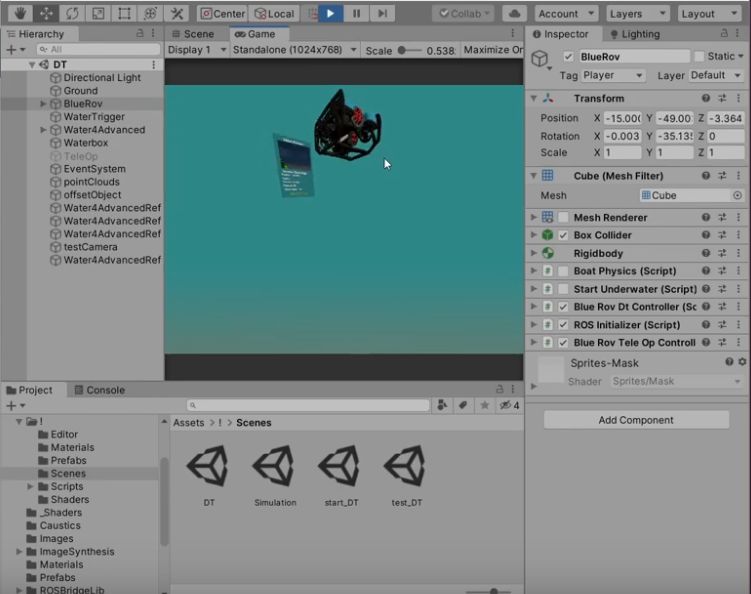This screenshot has width=751, height=594.
Task: Select the Hand tool in toolbar
Action: click(x=19, y=14)
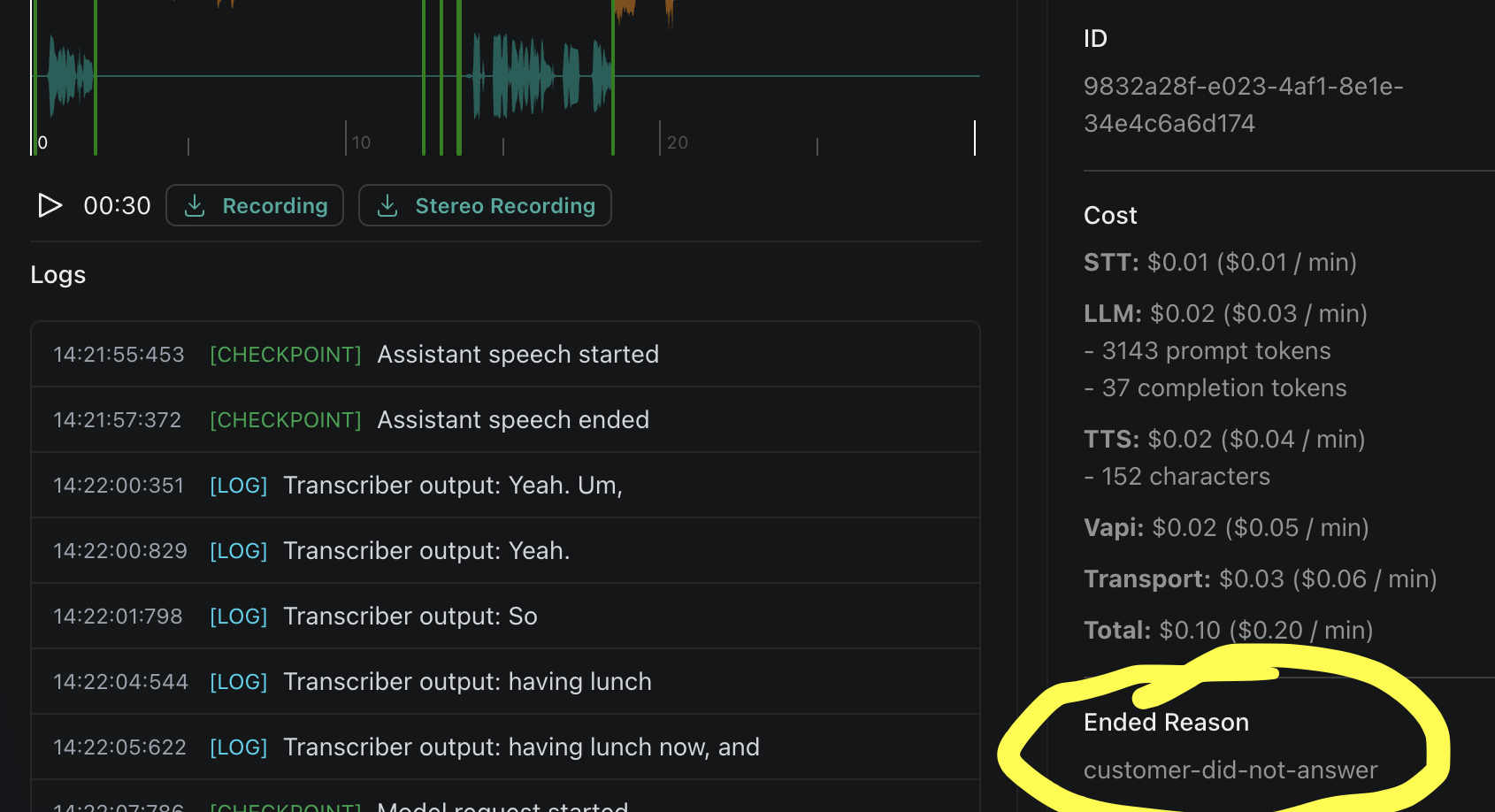
Task: Download the Stereo Recording
Action: pos(485,205)

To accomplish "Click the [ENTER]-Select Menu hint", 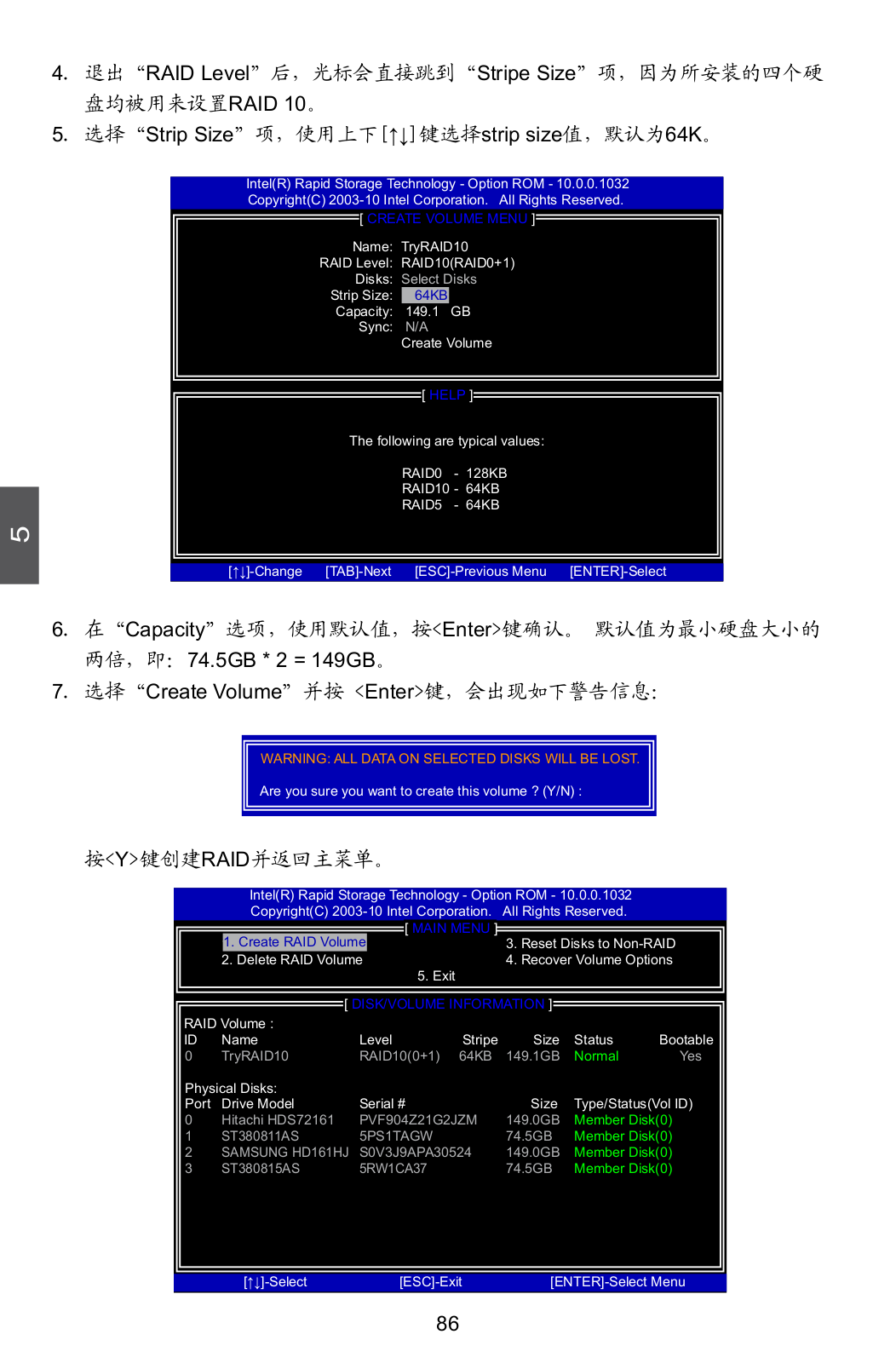I will [617, 1282].
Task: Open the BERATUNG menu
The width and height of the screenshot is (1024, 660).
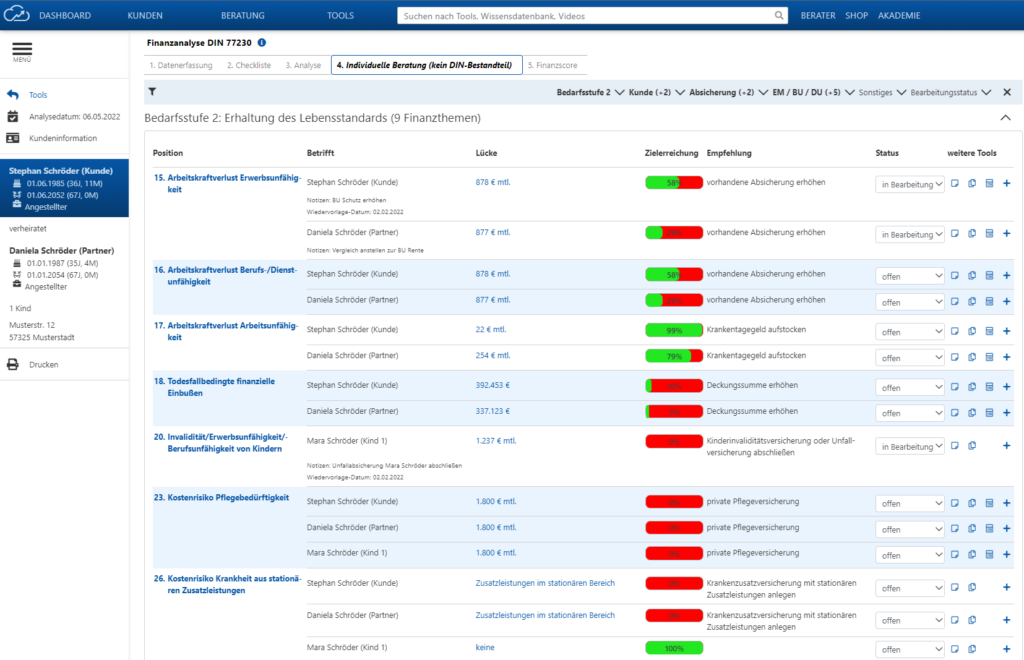Action: (242, 15)
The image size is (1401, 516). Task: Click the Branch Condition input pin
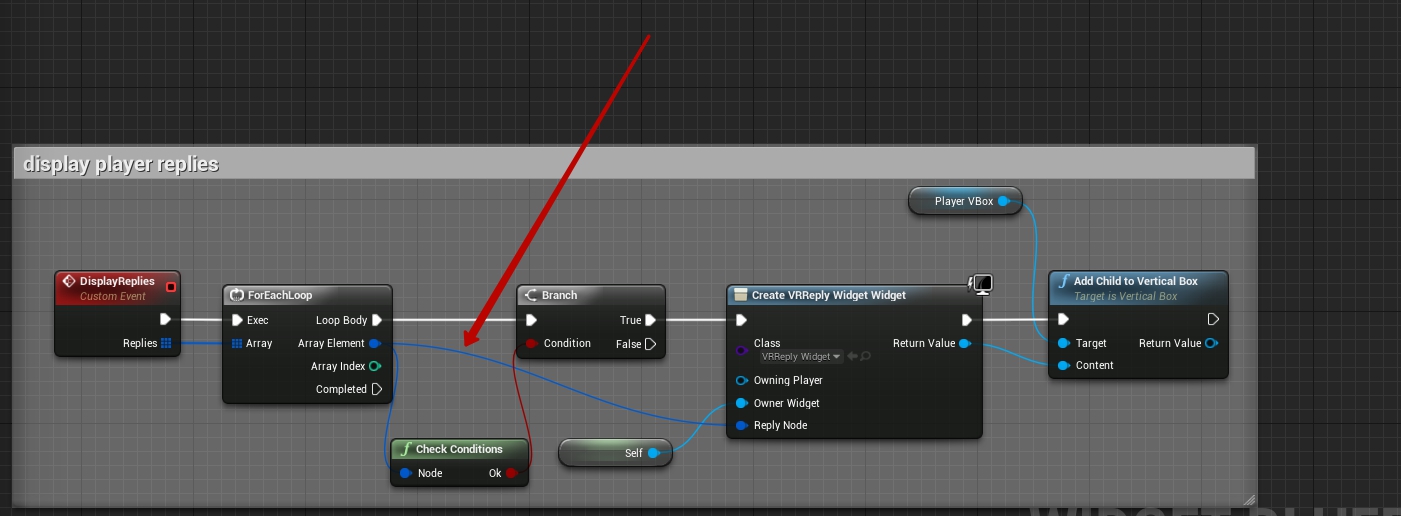(531, 344)
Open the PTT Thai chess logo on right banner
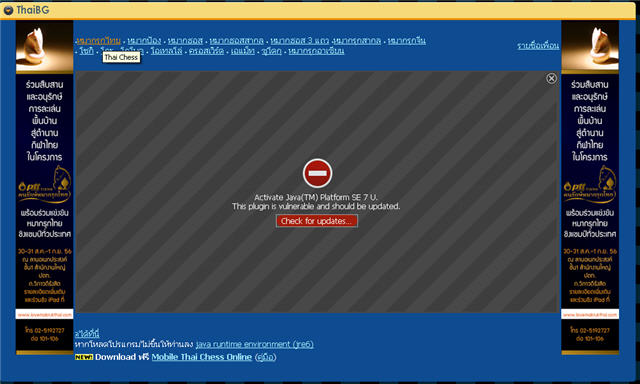640x384 pixels. tap(590, 184)
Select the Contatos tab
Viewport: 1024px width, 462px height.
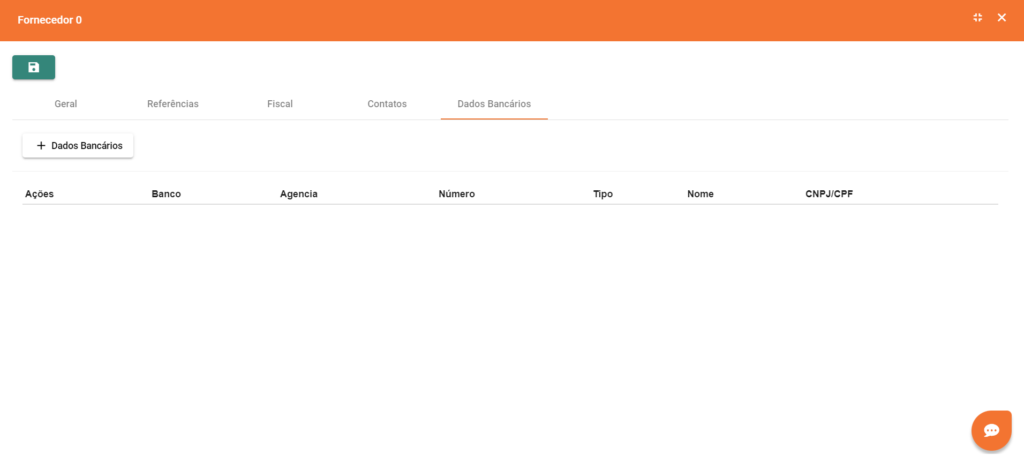tap(387, 104)
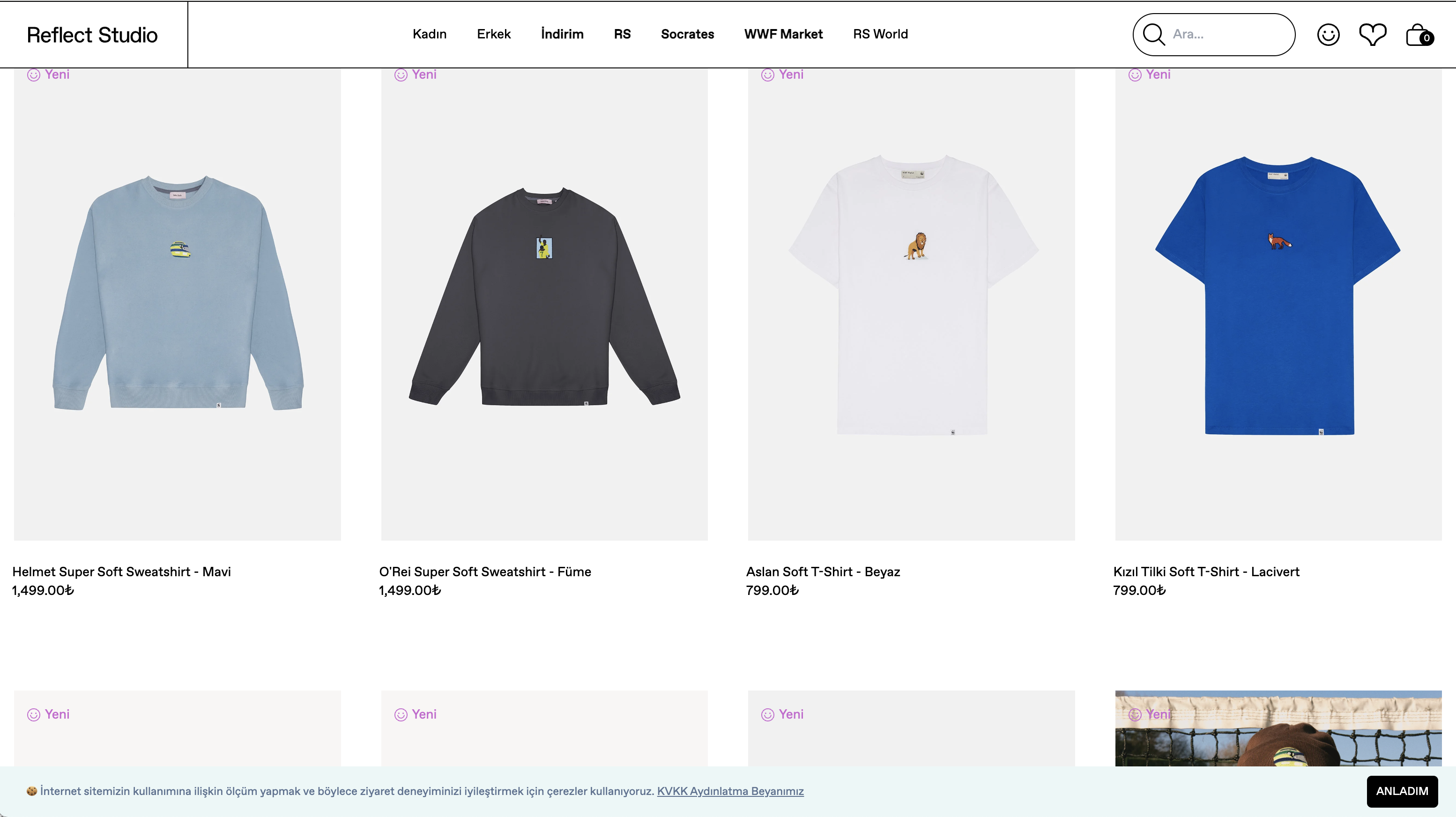Open Aslan Soft T-Shirt - Beyaz title
This screenshot has width=1456, height=817.
point(823,572)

=-=-=

*DIRECTIONS FOR THIS TASK*: Please update the material from the line with "Open the PTT Thai chess logo on right banner" through the end of the material, changing "right banner" to "left banner" and leaving everything else as it is. Omit the pictures from your answer.

*ANSWER TO THIS EXERCISE*:
Open the PTT Thai chess logo on left banner
640x384 pixels. tap(590, 184)
Select the Contatos tab
Viewport: 1024px width, 462px height.
tap(387, 104)
Open Aslan Soft T-Shirt - Beyaz title
This screenshot has width=1456, height=817.
point(823,572)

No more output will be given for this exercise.